## Work to be completed
Every line from the one that contains "Safeguarding (170, 1101)" to the end of the records must be restated word for word. No other line belongs in the answer.

(Dataset items)

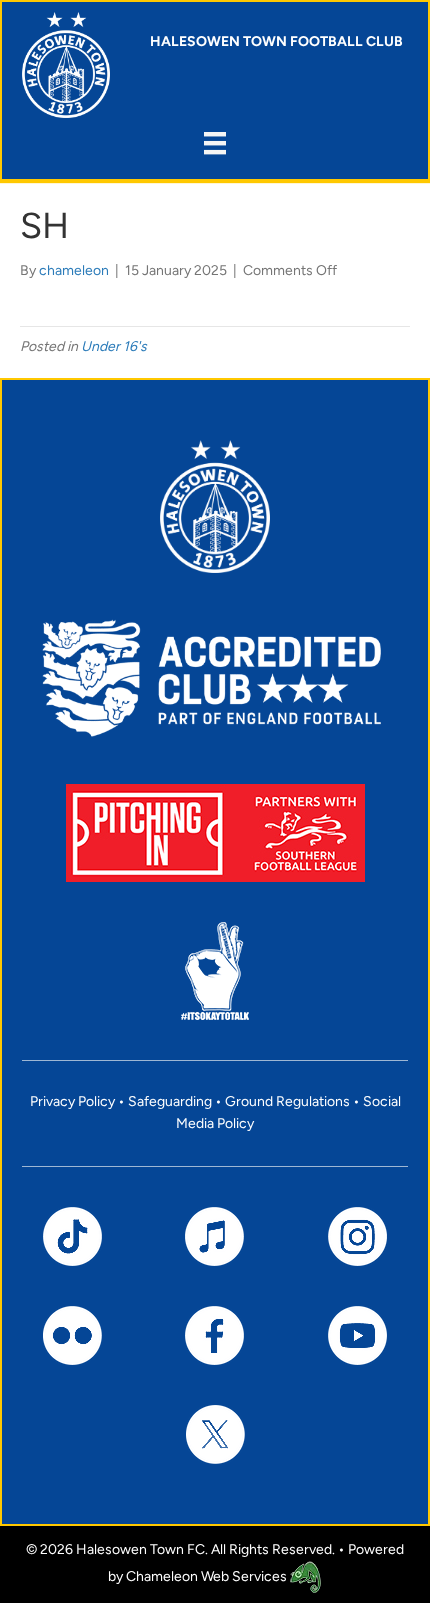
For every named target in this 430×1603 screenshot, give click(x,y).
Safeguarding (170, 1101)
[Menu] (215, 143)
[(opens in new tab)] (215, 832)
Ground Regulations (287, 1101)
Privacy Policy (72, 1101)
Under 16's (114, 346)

## Your response
Safeguarding (170, 1101)
[Menu] (215, 143)
[(opens in new tab)] (215, 832)
Ground Regulations (287, 1101)
Privacy Policy (72, 1101)
Under 16's (114, 346)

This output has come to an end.